* **EXERCISE BRIEF**: Set down every record below exactly as written.

Stored data entries:
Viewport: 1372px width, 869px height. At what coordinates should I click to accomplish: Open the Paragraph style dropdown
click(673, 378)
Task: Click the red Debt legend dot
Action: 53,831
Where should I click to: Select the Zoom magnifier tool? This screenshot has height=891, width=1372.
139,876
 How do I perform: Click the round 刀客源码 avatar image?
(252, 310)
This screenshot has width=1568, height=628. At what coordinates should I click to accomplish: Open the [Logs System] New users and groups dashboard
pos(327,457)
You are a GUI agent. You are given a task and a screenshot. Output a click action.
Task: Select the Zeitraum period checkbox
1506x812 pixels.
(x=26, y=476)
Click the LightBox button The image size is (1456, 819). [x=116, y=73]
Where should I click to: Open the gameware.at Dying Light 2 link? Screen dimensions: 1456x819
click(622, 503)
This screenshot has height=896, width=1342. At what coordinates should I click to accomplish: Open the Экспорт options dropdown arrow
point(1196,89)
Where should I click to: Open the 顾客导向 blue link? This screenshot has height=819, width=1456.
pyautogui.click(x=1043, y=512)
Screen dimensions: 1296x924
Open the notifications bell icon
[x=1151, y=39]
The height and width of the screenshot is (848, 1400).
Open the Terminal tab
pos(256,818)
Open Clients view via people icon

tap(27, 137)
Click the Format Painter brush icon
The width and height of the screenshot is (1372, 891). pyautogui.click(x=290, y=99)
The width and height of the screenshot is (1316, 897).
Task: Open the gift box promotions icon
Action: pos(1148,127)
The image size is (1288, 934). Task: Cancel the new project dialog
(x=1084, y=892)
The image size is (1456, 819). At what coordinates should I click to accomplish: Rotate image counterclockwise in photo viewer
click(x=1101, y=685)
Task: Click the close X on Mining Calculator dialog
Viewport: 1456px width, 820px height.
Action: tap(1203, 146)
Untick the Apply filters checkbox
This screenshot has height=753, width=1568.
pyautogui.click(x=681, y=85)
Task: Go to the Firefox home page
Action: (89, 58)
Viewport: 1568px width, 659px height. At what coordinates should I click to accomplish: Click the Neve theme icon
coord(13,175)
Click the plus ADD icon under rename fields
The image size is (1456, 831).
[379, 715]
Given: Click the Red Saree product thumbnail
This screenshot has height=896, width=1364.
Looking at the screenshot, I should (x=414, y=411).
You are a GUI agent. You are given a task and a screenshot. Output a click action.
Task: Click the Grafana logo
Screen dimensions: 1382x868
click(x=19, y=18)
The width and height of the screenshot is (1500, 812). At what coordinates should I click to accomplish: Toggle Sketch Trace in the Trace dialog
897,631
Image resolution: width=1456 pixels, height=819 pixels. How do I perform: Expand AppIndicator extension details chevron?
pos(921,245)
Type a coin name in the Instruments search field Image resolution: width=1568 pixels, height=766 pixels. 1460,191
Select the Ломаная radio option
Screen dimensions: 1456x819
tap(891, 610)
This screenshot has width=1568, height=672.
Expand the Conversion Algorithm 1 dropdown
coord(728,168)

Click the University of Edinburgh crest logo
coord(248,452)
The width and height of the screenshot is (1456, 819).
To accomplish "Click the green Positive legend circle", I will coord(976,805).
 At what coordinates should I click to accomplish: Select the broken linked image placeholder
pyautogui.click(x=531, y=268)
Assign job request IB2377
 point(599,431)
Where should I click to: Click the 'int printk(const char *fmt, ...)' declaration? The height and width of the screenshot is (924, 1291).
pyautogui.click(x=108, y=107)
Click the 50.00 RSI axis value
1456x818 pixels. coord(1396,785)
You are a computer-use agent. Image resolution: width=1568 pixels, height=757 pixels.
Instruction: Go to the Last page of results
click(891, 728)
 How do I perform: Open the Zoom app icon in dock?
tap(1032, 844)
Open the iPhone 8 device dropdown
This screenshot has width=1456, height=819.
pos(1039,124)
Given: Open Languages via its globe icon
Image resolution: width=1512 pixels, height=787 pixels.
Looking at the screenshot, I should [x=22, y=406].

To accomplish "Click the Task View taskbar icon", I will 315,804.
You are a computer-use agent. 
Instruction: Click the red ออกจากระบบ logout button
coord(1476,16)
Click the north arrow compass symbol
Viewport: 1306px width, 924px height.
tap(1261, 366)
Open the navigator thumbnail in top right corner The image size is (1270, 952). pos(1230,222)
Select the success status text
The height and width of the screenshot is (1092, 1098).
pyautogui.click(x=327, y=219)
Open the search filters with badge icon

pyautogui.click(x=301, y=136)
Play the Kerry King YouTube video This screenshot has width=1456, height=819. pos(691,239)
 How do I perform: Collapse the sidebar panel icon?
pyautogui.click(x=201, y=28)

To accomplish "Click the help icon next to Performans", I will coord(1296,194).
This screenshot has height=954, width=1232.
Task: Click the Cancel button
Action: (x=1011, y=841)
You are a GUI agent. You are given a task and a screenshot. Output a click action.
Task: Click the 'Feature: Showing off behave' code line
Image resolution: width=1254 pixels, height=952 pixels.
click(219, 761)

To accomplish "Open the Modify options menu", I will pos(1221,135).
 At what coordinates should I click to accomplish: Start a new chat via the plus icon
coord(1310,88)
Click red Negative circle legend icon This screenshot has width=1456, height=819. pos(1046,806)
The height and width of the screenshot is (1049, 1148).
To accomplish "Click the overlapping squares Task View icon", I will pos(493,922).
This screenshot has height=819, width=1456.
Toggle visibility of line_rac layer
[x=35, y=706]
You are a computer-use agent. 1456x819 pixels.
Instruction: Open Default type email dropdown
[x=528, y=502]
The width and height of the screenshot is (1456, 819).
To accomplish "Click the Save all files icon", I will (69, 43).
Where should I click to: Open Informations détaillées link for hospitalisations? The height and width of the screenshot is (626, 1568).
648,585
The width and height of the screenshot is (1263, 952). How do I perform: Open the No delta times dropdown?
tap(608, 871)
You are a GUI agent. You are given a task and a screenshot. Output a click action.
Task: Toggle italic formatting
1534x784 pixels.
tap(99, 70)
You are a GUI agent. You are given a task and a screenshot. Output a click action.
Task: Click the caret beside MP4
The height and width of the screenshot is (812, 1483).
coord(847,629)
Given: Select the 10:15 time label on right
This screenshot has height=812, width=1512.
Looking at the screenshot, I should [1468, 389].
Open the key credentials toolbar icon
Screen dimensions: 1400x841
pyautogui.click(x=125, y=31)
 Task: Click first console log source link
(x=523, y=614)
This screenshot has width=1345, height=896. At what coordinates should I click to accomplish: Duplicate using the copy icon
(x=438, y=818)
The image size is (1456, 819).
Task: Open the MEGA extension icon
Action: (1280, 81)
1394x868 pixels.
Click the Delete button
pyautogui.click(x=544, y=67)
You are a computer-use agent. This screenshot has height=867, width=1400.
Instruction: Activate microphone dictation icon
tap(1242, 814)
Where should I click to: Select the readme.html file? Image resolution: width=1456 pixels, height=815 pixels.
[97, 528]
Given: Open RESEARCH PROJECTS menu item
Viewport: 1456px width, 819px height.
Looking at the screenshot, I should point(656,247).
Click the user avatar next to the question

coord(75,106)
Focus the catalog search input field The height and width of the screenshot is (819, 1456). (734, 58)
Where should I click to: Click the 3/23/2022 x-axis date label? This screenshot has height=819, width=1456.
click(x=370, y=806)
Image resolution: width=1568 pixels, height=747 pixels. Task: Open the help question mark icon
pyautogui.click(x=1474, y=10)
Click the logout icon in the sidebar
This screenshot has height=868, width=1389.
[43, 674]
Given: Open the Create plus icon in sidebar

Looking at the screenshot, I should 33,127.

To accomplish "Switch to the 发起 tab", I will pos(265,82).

* **RESPONSE AREA**:
Viewport: 1372px width, 869px height. At what coordinates should I click to accomplish: Open the Paragraph style dropdown
click(673, 378)
Task: Click the red Debt legend dot
Action: 53,831
Where should I click to: Select the Zoom magnifier tool? This screenshot has height=891, width=1372.
139,876
 How do I perform: Click the round 刀客源码 avatar image?
(252, 310)
This screenshot has width=1568, height=628. At what coordinates should I click to accomplish: Open the [Logs System] New users and groups dashboard
pos(327,457)
You are a GUI agent. You are given a task and a screenshot. Output a click action.
Task: Select the Zeitraum period checkbox
1506x812 pixels.
(x=26, y=476)
Click the LightBox button The image size is (1456, 819). [x=116, y=73]
Where should I click to: Open the gameware.at Dying Light 2 link? Screen dimensions: 1456x819
click(622, 503)
This screenshot has height=896, width=1342. At what coordinates should I click to accomplish: Open the Экспорт options dropdown arrow
point(1196,89)
Where should I click to: Open the 顾客导向 blue link? This screenshot has height=819, width=1456.
pyautogui.click(x=1043, y=512)
Screen dimensions: 1296x924
Open the notifications bell icon
[x=1151, y=39]
The height and width of the screenshot is (848, 1400).
Open the Terminal tab
pos(256,818)
Open Clients view via people icon

tap(27, 137)
Click the Format Painter brush icon
The width and height of the screenshot is (1372, 891). pyautogui.click(x=290, y=99)
The width and height of the screenshot is (1316, 897).
Task: Open the gift box promotions icon
Action: pos(1148,127)
The image size is (1288, 934). Task: Cancel the new project dialog
(x=1084, y=892)
The image size is (1456, 819). At what coordinates should I click to accomplish: Rotate image counterclockwise in photo viewer
click(x=1101, y=685)
Task: Click the close X on Mining Calculator dialog
Viewport: 1456px width, 820px height.
Action: tap(1203, 146)
Untick the Apply filters checkbox
This screenshot has height=753, width=1568.
pyautogui.click(x=681, y=85)
Task: Go to the Firefox home page
Action: (89, 58)
Viewport: 1568px width, 659px height. At what coordinates should I click to accomplish: Click the Neve theme icon
coord(13,175)
Click the plus ADD icon under rename fields
The image size is (1456, 831).
[379, 715]
Given: Click the Red Saree product thumbnail
This screenshot has height=896, width=1364.
Looking at the screenshot, I should (x=414, y=411).
You are a GUI agent. You are given a task and a screenshot. Output a click action.
Task: Click the Grafana logo
Screen dimensions: 1382x868
click(x=19, y=18)
The width and height of the screenshot is (1500, 812). At what coordinates should I click to accomplish: Toggle Sketch Trace in the Trace dialog
897,631
Image resolution: width=1456 pixels, height=819 pixels. How do I perform: Expand AppIndicator extension details chevron?
pos(921,245)
Type a coin name in the Instruments search field Image resolution: width=1568 pixels, height=766 pixels. 1460,191
Select the Ломаная radio option
Screen dimensions: 1456x819
tap(891, 610)
This screenshot has width=1568, height=672.
Expand the Conversion Algorithm 1 dropdown
coord(728,168)

Click the University of Edinburgh crest logo
coord(248,452)
The width and height of the screenshot is (1456, 819).
To accomplish "Click the green Positive legend circle", I will coord(976,805).
 At what coordinates should I click to accomplish: Select the broken linked image placeholder
pyautogui.click(x=531, y=268)
Assign job request IB2377
 point(599,431)
Where should I click to: Click the 'int printk(const char *fmt, ...)' declaration? The height and width of the screenshot is (924, 1291).
pyautogui.click(x=108, y=107)
Click the 50.00 RSI axis value
1456x818 pixels. coord(1396,785)
You are a computer-use agent. Image resolution: width=1568 pixels, height=757 pixels.
Instruction: Go to the Last page of results
click(891, 728)
 How do I perform: Open the Zoom app icon in dock?
tap(1032, 844)
Open the iPhone 8 device dropdown
This screenshot has width=1456, height=819.
pos(1039,124)
Given: Open Languages via its globe icon
Image resolution: width=1512 pixels, height=787 pixels.
Looking at the screenshot, I should [x=22, y=406].

To accomplish "Click the Task View taskbar icon", I will 315,804.
You are a computer-use agent. 
Instruction: Click the red ออกจากระบบ logout button
coord(1476,16)
Click the north arrow compass symbol
Viewport: 1306px width, 924px height.
tap(1261, 366)
Open the navigator thumbnail in top right corner The image size is (1270, 952). pos(1230,222)
Select the success status text
The height and width of the screenshot is (1092, 1098).
pyautogui.click(x=327, y=219)
Open the search filters with badge icon

pyautogui.click(x=301, y=136)
Play the Kerry King YouTube video This screenshot has width=1456, height=819. pos(691,239)
 How do I perform: Collapse the sidebar panel icon?
pyautogui.click(x=201, y=28)

To accomplish "Click the help icon next to Performans", I will coord(1296,194).
This screenshot has height=954, width=1232.
Task: Click the Cancel button
Action: (x=1011, y=841)
You are a GUI agent. You are given a task and a screenshot. Output a click action.
Task: Click the 'Feature: Showing off behave' code line
Image resolution: width=1254 pixels, height=952 pixels.
click(219, 761)

To accomplish "Open the Modify options menu", I will pos(1221,135).
 At what coordinates should I click to accomplish: Start a new chat via the plus icon
coord(1310,88)
Click red Negative circle legend icon This screenshot has width=1456, height=819. pos(1046,806)
The height and width of the screenshot is (1049, 1148).
To accomplish "Click the overlapping squares Task View icon", I will pos(493,922).
This screenshot has height=819, width=1456.
Toggle visibility of line_rac layer
[x=35, y=706]
You are a computer-use agent. 1456x819 pixels.
Instruction: Open Default type email dropdown
[x=528, y=502]
The width and height of the screenshot is (1456, 819).
To accomplish "Click the Save all files icon", I will (69, 43).
Where should I click to: Open Informations détaillées link for hospitalisations? The height and width of the screenshot is (626, 1568).
648,585
The width and height of the screenshot is (1263, 952). How do I perform: Open the No delta times dropdown?
tap(608, 871)
You are a GUI agent. You are given a task and a screenshot. Output a click action.
Task: Toggle italic formatting
1534x784 pixels.
tap(99, 70)
You are a GUI agent. You are given a task and a screenshot. Output a click action.
Task: Click the caret beside MP4
The height and width of the screenshot is (812, 1483).
coord(847,629)
Given: Select the 10:15 time label on right
This screenshot has height=812, width=1512.
Looking at the screenshot, I should [1468, 389].
Open the key credentials toolbar icon
Screen dimensions: 1400x841
pyautogui.click(x=125, y=31)
 Task: Click first console log source link
(x=523, y=614)
This screenshot has width=1345, height=896. At what coordinates should I click to accomplish: Duplicate using the copy icon
(x=438, y=818)
The image size is (1456, 819).
Task: Open the MEGA extension icon
Action: (1280, 81)
1394x868 pixels.
Click the Delete button
pyautogui.click(x=544, y=67)
You are a computer-use agent. This screenshot has height=867, width=1400.
Instruction: Activate microphone dictation icon
tap(1242, 814)
Where should I click to: Select the readme.html file? Image resolution: width=1456 pixels, height=815 pixels.
[97, 528]
Given: Open RESEARCH PROJECTS menu item
Viewport: 1456px width, 819px height.
Looking at the screenshot, I should point(656,247).
Click the user avatar next to the question

coord(75,106)
Focus the catalog search input field The height and width of the screenshot is (819, 1456). (734, 58)
Where should I click to: Click the 3/23/2022 x-axis date label? This screenshot has height=819, width=1456.
click(x=370, y=806)
Image resolution: width=1568 pixels, height=747 pixels. Task: Open the help question mark icon
pyautogui.click(x=1474, y=10)
Click the logout icon in the sidebar
This screenshot has height=868, width=1389.
[43, 674]
Given: Open the Create plus icon in sidebar

Looking at the screenshot, I should 33,127.

To accomplish "Switch to the 发起 tab", I will pos(265,82).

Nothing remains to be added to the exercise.